Some 17 out of 20 council leaders are backing a move for an electoral mayor who would be responsible for overseeing the huge, diverse region and its £100 billion economy.
As its population is about the size of Scotland’s, and its economy is much bigger than many countries across the EU, regionalist campaigners in the Yorkshire Party are calling for more autonomy for the region.
This week’s debate in Parliament has been tabled by Labour MP for Keighley, John Grogan.
“Here in Yorkshire we feel we’ve got a population of five million, about as big as Scotland, a £100 billion economy, a big strong identity,” he said, according to Sky News.
“But we’re losing out on investment and so on because we haven’t got devolution.”
The Yorkshire Party wants to go further, and secure the same kind of autonomy enjoyed by Scotland and Wales, rather than London or Manchester.

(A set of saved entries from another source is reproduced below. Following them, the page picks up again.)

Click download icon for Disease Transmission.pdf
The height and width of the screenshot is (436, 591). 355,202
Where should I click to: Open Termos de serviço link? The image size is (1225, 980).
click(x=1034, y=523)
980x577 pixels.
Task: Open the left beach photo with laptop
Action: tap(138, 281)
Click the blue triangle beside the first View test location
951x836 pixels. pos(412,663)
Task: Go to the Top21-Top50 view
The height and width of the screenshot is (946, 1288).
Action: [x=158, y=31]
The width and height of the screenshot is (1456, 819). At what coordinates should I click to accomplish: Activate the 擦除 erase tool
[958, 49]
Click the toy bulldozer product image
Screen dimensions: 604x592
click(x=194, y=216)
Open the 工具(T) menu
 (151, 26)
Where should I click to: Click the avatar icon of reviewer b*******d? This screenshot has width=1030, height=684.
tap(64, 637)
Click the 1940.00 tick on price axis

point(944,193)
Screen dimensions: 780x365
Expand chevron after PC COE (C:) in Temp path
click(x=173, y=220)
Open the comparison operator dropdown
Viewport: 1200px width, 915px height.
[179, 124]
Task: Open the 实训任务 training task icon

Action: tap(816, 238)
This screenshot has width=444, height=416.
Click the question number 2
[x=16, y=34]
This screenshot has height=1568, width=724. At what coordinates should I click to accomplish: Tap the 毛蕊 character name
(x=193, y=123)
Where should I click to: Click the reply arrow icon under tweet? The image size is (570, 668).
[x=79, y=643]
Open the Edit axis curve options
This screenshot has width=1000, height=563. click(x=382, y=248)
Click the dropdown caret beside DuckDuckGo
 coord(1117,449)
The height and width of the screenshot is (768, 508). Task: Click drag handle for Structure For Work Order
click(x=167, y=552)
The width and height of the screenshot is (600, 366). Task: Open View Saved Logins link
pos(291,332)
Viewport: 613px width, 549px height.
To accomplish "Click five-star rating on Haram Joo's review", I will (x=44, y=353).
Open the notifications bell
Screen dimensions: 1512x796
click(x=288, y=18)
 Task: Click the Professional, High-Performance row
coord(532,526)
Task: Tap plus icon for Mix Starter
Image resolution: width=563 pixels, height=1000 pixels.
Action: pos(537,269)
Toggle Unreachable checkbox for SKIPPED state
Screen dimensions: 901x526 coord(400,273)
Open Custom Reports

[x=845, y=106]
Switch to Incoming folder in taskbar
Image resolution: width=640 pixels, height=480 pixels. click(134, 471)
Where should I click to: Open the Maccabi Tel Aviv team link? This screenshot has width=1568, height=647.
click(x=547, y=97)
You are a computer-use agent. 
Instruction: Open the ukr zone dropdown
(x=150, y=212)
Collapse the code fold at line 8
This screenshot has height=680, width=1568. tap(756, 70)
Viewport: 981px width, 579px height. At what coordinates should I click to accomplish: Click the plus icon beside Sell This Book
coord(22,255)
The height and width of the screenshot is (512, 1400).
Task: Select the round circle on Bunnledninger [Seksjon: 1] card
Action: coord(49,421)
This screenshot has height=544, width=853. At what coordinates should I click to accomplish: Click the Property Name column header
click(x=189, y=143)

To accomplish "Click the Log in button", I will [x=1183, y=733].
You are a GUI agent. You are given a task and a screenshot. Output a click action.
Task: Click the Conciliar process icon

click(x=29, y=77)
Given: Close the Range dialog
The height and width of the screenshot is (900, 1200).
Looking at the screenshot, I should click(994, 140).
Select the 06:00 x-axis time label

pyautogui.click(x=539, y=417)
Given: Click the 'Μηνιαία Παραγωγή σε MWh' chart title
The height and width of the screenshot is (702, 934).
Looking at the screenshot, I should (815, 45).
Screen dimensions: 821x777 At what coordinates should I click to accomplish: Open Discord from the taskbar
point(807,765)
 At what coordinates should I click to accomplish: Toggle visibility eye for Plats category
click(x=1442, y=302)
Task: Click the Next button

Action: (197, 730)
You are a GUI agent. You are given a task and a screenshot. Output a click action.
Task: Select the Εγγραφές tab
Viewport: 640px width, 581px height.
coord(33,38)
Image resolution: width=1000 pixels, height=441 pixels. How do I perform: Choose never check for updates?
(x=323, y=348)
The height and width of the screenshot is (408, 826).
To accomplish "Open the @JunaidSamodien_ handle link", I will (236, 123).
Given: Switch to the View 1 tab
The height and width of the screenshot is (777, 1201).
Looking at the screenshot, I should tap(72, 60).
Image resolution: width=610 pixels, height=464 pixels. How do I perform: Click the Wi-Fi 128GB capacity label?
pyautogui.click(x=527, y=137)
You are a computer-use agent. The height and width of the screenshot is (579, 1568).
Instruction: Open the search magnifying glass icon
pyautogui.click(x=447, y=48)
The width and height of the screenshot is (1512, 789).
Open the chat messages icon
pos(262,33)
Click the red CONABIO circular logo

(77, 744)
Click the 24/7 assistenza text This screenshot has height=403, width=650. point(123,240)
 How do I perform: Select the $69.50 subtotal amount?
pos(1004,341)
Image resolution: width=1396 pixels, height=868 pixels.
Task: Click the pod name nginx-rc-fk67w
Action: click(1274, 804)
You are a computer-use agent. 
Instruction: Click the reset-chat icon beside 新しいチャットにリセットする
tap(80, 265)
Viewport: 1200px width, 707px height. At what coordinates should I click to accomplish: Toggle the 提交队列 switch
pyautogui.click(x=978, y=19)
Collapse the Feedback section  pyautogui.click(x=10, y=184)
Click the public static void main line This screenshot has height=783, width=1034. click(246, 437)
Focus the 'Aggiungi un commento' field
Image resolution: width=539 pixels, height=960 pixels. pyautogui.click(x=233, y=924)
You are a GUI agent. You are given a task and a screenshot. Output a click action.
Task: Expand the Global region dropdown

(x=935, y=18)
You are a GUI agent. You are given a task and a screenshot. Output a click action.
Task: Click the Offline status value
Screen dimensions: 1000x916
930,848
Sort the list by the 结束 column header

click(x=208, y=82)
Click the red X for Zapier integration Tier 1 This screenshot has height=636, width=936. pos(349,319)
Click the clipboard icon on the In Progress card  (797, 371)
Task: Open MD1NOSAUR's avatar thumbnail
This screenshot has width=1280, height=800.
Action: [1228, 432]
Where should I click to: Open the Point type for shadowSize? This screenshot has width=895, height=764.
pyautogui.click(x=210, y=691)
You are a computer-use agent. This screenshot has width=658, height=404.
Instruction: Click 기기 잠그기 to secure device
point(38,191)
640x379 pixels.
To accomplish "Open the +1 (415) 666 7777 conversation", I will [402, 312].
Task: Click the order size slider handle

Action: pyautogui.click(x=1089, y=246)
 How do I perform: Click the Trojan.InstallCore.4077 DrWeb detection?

Its leader Stewart Arnold said they are pushing for “something like an assembly or a parliament which is directly elected with fair votes, and reflects the kind of diversity of opinion which is obvious in somewhere like Yorkshire.”
Arnold says he feels more confident than ever that Yorkshire will win more powers from central government.
Possible candidates for the Yorkshire mayorship are said to include former frontbench MPs Ed Balls and William Hague, along with serving MPs Dan Jarvis and John Tricket, and the man who brought the Tour de France to Yorkshire, Sir Gary Verity.
Debates over Yorkshire’s autonomy date back to the 18th century, when the issue was discussed alongside home rule for Ireland. It was, however, deemed Yorkshire was too reliant on the rest of the UK to secede.
Since 1998, Campaign for Yorkshire has been pushing for the establishment of a regional assembly on the basis that Yorkshire has just as distinct an identity from the English as Scotland and Wales.
The campaign laid the foundations for Yorkshire First, which campaigned for the creation of a Yorkshire parliament by 2050 based on the model of Holyrood, the Scottish Parliament.
It eventually evolved into today’s Yorkshire Party.
In 1997, two referenda in Scotland and Wales resulted in powers being transferred from central to regional bases in Edinburgh and Cardiff.
A year later, another referendum gave Northern Ireland its own devolved parliament at Stormont.